My Faith in Amazon Web Services Has Been Renewed

It wasn’t long ago that I began looking into Amazon S3, an Amazon powered storage engine that serves as part of the larger Amazon Web Services product line. While it didn’t necessarily apply to my needs I quickly came to appreciate Amazon’s other web solutions such as EC2 as they had gained the reputation of maintaining a solid, stable, and scalable network, and these are the exact features that have made Amazon Web Services a go-to choice for large and demanding websites since its conception in 2002. And for quite some time Amazon has done an excellent job at maintaining this reputation, gaining the trust of several large sites and services such as Reddit, FourSquare, Heroku, and countless other notable sites.

Towards the end of last month, though, I woke up to find that a great many websites were down.
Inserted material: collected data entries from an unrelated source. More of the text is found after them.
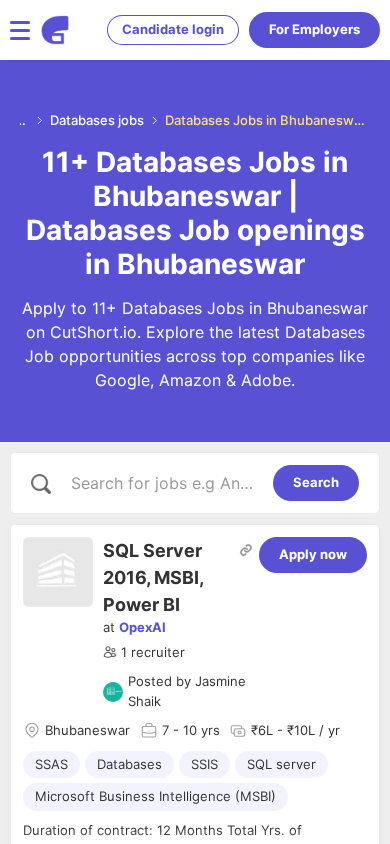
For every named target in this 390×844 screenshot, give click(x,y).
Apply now (313, 554)
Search (316, 482)
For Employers (314, 29)
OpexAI (142, 627)
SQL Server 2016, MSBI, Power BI (153, 577)
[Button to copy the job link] (246, 550)
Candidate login (173, 29)
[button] (144, 653)
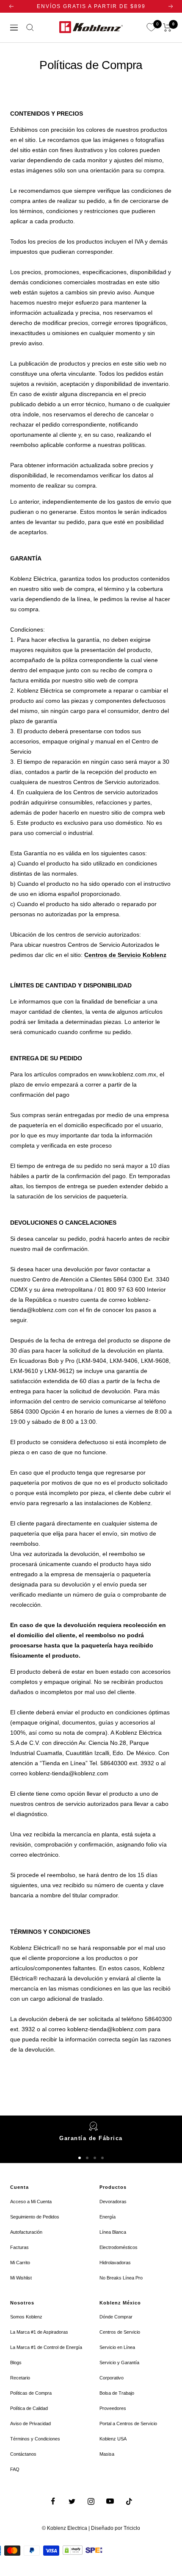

It turned out Amazon Web Services had experienced an issue in its Virginia data center that caused widespread outages for companies, businesses, and services both small and large. And as the downtimes continued to grow and quickly exceeded Amazon’s initial estimations it became perfectly evident that the issue was much larger than Amazon had previously relayed. Now a tad more than a week after all of the issues have been fully resolved, I admit that I too began to second-guess Amazon Web Services; even going as far as to question the data center’s ability to accommodate the needs of its users.

Of course I’m not the only one who began to question Amazon Web Services. Spectators and users around the globe had to question Amazon Web Services for the first time, and I believe it’s safe to say that on that April morning Amazon’s reputation took quite a substantial hit. Today Amazon has come opened up about the incident by giving a complete run-down of exactly why the data center encountered crippling outages, and has even gone as far as to automatically compensate those using affected services (regardless of if they were personally affected or not) with a ten-day service credit equal to their usage at the time of error.

First and foremost, I think it speaks volumes (no pun towards the downed EBS storage backend intended) of Amazon to offer their users a credit for the downtime. Having said this, I had simply assumed that users were protected by Amazon’s Service Level Agreement (SLA) of 99.95% uptime and would be adequately compensated. However it soon came about that the SLA actually didn’t offer a guarantee for the Elastic Block Services backend that experienced issues, but rather with the EC2 computation platform. With this in mind, Amazon was never (legally) obligated to give anyone refunds or credits of any form but opted to do so anyway at their own free will.

Sure, some organizations will see the ten-day credit as being nowhere near equal to the headaches and lost traffic that they suffered because of Amazon’s downtime. Nonetheless this is definitely better than nothing at all and at principal it shows admission of fault on Amazon’s part, and more importantly illustrates that the company is definitely apologetic about the entire situation.

But really, even though I can appreciate the fact that Amazon is crediting customers, I honestly appreciate their statement and explanation more than anything else. At more than 5,500 words the open letter on Amazon’s AWS website outlines in detail what happened, what caused it to happen, what Amazon did to resolve it, and what the company is doing to make sure that this type of problem doesn’t arise again.

This type of communication is invaluable in making users aware of the situation surrounding the outage, and more importantly I feel that it makes users more aware that Amazon did everything in their power to fix things in a timely and efficient matter; giving users a better understanding that the circumstances were really out of Amazon’s reasonable control. I know that I for one am even more confident in Amazon Web Services than I was before, simply because this letter has opened my eyes to the sheer complexity that is AWS and the fact that the company works hard to maintain their services. For Amazon, I think this is one of the best moves that they could make as having this type of communication with ones customers is invaluable in any business.

So what am I getting to? Nobody is perfect and no service is flawless. But the fact that Amazon is being open about the whole situation and is stepping up to the plate and admitting their fault; something that is a rarity at best.